Entrevistado pelo Brasil de Fato há um mês, o Coordenador da Pastoral Carcerária, Padre Valdir, fez o mesmo comentário que o músico. Ao comparar o número de mortes antes e depois da fundação do crime organizado, é notável, segundo o padre, que reduziram os homicídios dentro do sistema prisional.
“Por incrível que pareça, o número de mortes no sistema prisional caiu muito com o crime organizado. São dados, não estou defendendo. Me lembro na época do Carandiru em que havia mortes diariamente. Os presos não eram organizados. A organização e o respeito de um para com outro foram os presos que colocaram dentro do sistema prisional. Isso você vê em todos os cantos do Brasil”, afirmou o padre.
Chacinas
A onda de violência se prolifera mais uma vez nas periferias de São Paulo. De um lado, policiais são assassinados. Do outro, grupos de extermínio agem durante as madrugadas tirando a vida de muitas pessoas. A população, em meio ao fogo cruzado, fica acuada.

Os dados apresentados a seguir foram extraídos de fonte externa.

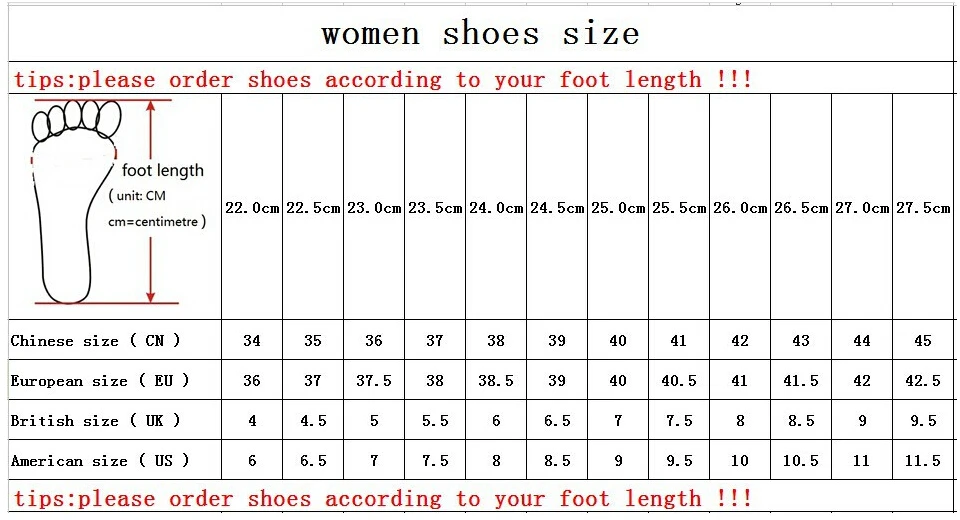960x520 pixels.
Task: Click the foot outline illustration
Action: 73,202
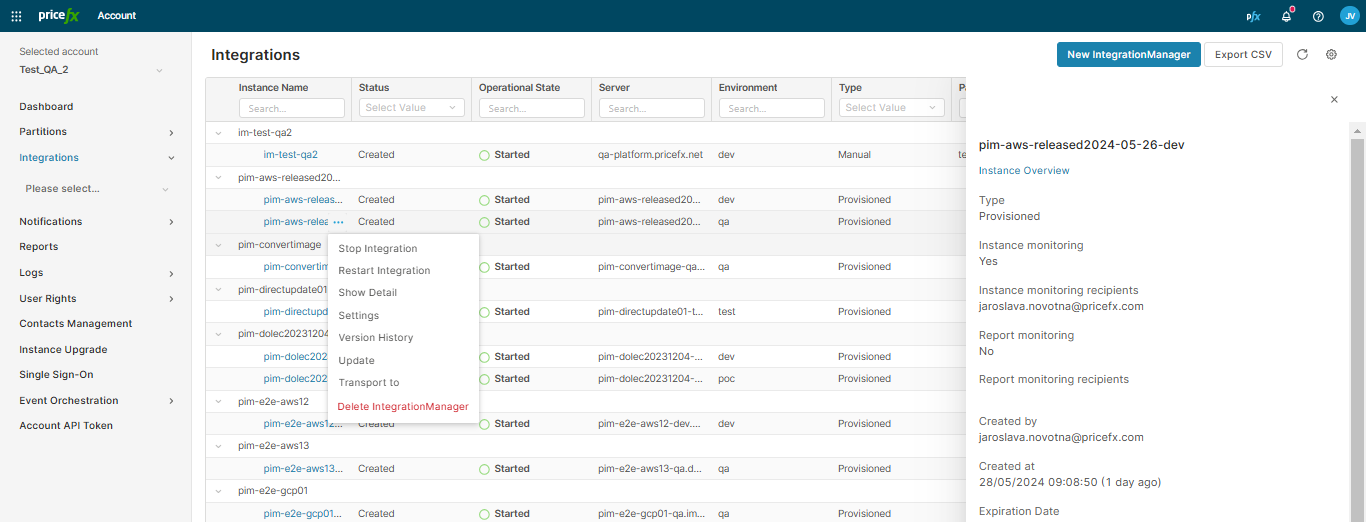This screenshot has width=1366, height=522.
Task: Click three-dots actions icon on pim-aws row
Action: coord(338,222)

Alguns especialistas apontam para uma crise na segurança pública. O governo, por sua vez, reforça o policiamento como medida para enfrentar o crime organizado.

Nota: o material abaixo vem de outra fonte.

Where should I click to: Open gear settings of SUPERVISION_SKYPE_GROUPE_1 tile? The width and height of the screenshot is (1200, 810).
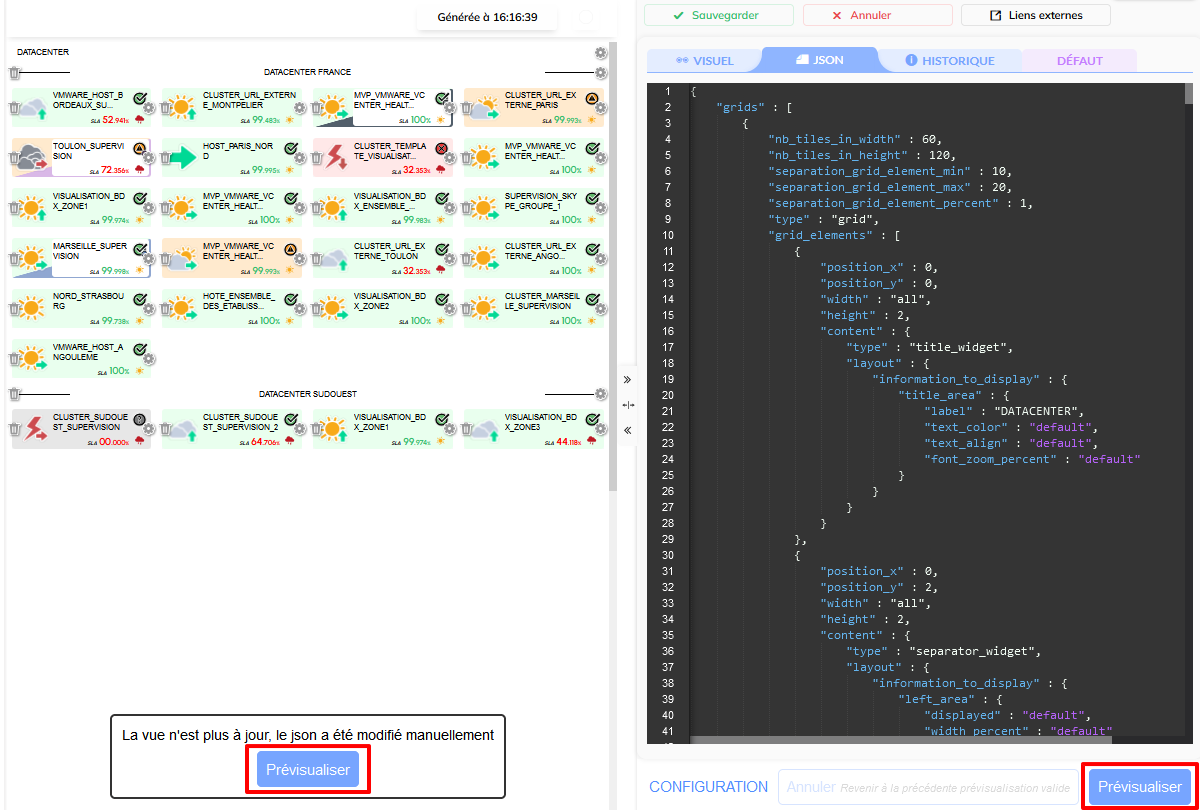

Dexter avalia que essa crise vai além de uma guerra entre o crime e a PM e aponta a educação para a prevenção e redução dos problemas. “Eu acho que é necessidade do Estado de provar a sua existência. Eu acredito na educação. Começa por aí. É a base. Tem uma música minha que eu falo que, enquanto uma escola é construída num determinado lugar, já se tem dez prisões a mais para inaugurar. O governo do estado de São Paulo é repressor do opressor. Ele investe nisso, e não na educação.”
Projetos
“Como vai seu mundo?”
“É um projeto que tem a tendência de levar uma perspectiva diferenciada para as pessoas que se encontram na cadeia. Através de oficinas de teatro, música, dança, fotografia, rádio, enfim, a gente joga tudo isso pra que o indivíduo que está do outro lado possa entender que existem outras coisas pra fazer, e não só o crime. Essa é a ideia.”
“O Mundo Mágico de Ooohs”
“Hoje eu também estou trabalhando numa peça de teatro, “O Mundo Mágico de Ooohs”, junto com a minha irmã que é atriz. A gente resolveu fazer junto com a peça um musical com as minhas canções e também com o mesmo objetivo de levar a consciência para as pessoas. É uma peça do nosso cotidiano, de como o ser humano vive hoje no mundo. De cada situação que foi criada dentro da peça, fico de longe analisando e depois venho com uma música contestando toda aquela cena que a gente acabou de ver. É uma peça criada em cima da mitologia e dos acontecimentos contemporâneos.”
Shows
“Vários shows, mano. Sesc Pompeia, dia 27 de outubro, com a banda (Oitavo Anjo). O que é muito legal, porque mostra que as pessoas estão afim de ouvir e ver o rap com banda. Sempre com a ideia do que é a música também. Estou viajando pelo Brasil. Fizemos agora um em Curitiba, Santa Catarina, Fortaleza, Aracajú e Brasília. A cena tá muito forte em outros estados também.
Na primeira quinzena de dezembro, se tudo der certo, vai chegar nas lojas o DVD ‘Dexter & Convidados’, gravado em Diadema. Para o ano que vem o ‘Flor de Lótus’, que é o título do novo CD. Fora isso também tem o Profissão MC 2, que é uma criação do Alessandro Buzo que me convidou pra ser protagonista do filme. A gente começou as gravações no dia 12 de outubro e agora vamos dar prosseguimento.”